Records supplied
BEGIN

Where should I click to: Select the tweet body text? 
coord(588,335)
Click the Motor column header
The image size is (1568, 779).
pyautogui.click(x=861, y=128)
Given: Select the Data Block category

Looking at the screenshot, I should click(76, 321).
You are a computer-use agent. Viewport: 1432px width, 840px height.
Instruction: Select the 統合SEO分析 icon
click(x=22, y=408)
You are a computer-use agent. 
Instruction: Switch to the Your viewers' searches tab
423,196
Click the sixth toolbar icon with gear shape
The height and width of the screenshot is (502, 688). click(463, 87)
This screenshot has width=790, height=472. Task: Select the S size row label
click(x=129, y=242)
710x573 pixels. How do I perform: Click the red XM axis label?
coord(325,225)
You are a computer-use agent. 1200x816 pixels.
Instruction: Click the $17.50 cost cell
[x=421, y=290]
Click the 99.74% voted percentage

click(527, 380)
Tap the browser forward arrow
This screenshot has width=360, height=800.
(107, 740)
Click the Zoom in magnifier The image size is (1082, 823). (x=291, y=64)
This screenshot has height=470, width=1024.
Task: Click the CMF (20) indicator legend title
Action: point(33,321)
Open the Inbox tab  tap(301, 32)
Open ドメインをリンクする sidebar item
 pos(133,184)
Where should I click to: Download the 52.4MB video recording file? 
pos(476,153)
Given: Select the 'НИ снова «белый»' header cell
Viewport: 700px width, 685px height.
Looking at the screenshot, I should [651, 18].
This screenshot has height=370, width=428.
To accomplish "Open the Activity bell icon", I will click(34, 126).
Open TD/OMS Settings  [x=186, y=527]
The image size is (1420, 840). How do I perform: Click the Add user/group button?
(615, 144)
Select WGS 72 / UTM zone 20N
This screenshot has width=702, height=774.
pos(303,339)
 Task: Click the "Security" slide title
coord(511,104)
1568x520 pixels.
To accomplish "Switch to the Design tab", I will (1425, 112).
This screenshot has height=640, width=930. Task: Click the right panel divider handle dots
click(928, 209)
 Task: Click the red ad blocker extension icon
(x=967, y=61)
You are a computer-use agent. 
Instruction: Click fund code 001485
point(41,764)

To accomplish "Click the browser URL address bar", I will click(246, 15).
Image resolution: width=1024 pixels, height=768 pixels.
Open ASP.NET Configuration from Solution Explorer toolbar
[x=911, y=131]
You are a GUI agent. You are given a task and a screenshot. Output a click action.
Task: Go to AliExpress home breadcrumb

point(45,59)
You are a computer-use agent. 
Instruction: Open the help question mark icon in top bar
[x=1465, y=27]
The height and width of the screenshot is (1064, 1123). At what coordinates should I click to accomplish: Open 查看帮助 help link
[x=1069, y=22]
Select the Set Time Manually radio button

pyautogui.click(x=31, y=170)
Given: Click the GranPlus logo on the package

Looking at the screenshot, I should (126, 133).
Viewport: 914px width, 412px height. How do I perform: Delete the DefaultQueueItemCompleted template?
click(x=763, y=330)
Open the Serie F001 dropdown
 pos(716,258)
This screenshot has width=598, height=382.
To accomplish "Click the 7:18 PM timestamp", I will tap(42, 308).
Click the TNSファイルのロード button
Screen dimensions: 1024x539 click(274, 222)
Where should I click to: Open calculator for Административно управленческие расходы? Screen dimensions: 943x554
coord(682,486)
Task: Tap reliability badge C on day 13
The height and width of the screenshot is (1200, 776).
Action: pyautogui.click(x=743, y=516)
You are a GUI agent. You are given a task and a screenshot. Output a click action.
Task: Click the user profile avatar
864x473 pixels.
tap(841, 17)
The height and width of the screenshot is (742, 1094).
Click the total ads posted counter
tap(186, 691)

END

Activity
Extract, exactly, the lines above that begin at the line containing "This screenshot has height=640, width=930." and end at the final line of the records; add no other text.

Task result
This screenshot has height=640, width=930. Task: Click the right panel divider handle dots
click(928, 209)
 Task: Click the red ad blocker extension icon
(x=967, y=61)
You are a computer-use agent. 
Instruction: Click fund code 001485
point(41,764)

To accomplish "Click the browser URL address bar", I will click(246, 15).
Image resolution: width=1024 pixels, height=768 pixels.
Open ASP.NET Configuration from Solution Explorer toolbar
[x=911, y=131]
You are a GUI agent. You are given a task and a screenshot. Output a click action.
Task: Go to AliExpress home breadcrumb

point(45,59)
You are a computer-use agent. 
Instruction: Open the help question mark icon in top bar
[x=1465, y=27]
The height and width of the screenshot is (1064, 1123). At what coordinates should I click to accomplish: Open 查看帮助 help link
[x=1069, y=22]
Select the Set Time Manually radio button

pyautogui.click(x=31, y=170)
Given: Click the GranPlus logo on the package

Looking at the screenshot, I should (126, 133).
Viewport: 914px width, 412px height. How do I perform: Delete the DefaultQueueItemCompleted template?
click(x=763, y=330)
Open the Serie F001 dropdown
 pos(716,258)
This screenshot has width=598, height=382.
To accomplish "Click the 7:18 PM timestamp", I will tap(42, 308).
Click the TNSファイルのロード button
Screen dimensions: 1024x539 click(274, 222)
Where should I click to: Open calculator for Административно управленческие расходы? Screen dimensions: 943x554
coord(682,486)
Task: Tap reliability badge C on day 13
The height and width of the screenshot is (1200, 776).
Action: pyautogui.click(x=743, y=516)
You are a GUI agent. You are given a task and a screenshot. Output a click action.
Task: Click the user profile avatar
864x473 pixels.
tap(841, 17)
The height and width of the screenshot is (742, 1094).
Click the total ads posted counter
tap(186, 691)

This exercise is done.